Alzheimer’s
disease, the most common form of dementia, is
characterized by the aggregation of amyloid beta protein (Aβ).
The aggregation and toxicity of Aβ are strongly modulated by
metal ions and phospholipidic membranes. In particular, Cu2+ ions play a pivotal role in modulating Aβ aggregation. Although
in the last decades several natural or synthetic compounds were evaluated
as candidate drugs, to date, no treatments are available for the pathology.
Multifunctional compounds able to both inhibit fibrillogenesis, and
in particular the formation of oligomeric species, and prevent the
formation of the Aβ:Cu2+ complex are of particular
interest. Here we tested the anti-aggregating properties of a heptapeptide,
Semax, an ACTH-like peptide, which is known to form a stable complex
with Cu2+ ions and has been proven to have neuroprotective
and nootropic effects.

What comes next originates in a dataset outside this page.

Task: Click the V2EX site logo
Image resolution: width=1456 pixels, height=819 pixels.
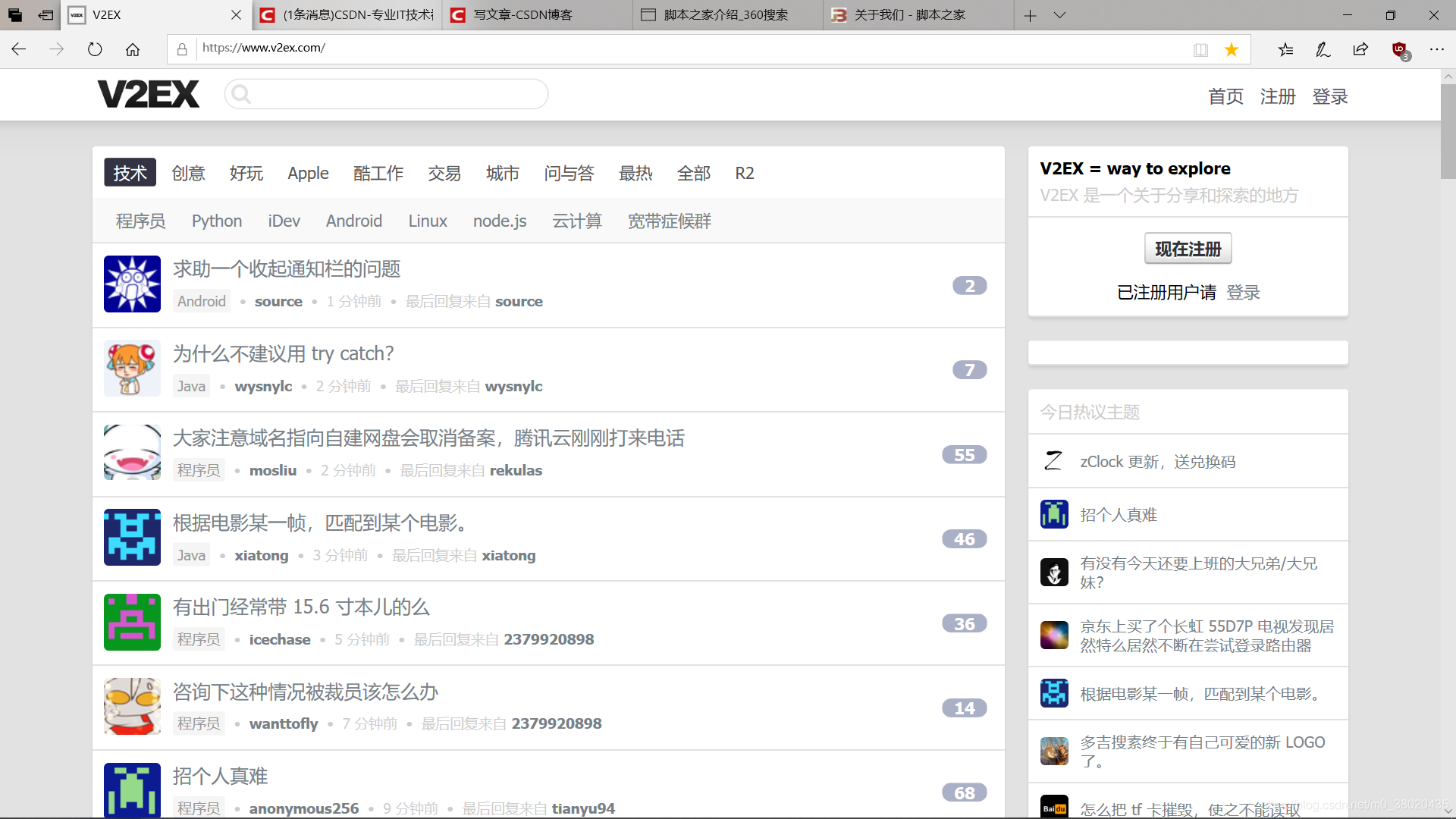Action: (x=149, y=93)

We demonstrated through a combination of spectrofluorometric,
calorimetric, and MTT assays that Semax not only is able to prevent
the formation of Aβ:Cu2+ complexes but also has anti-aggregating
and protective properties especially in the presence of Cu2+. The results suggest that Semax inhibits fiber formation by interfering
with the fibrillogenesis of Aβ:Cu2+ complexes.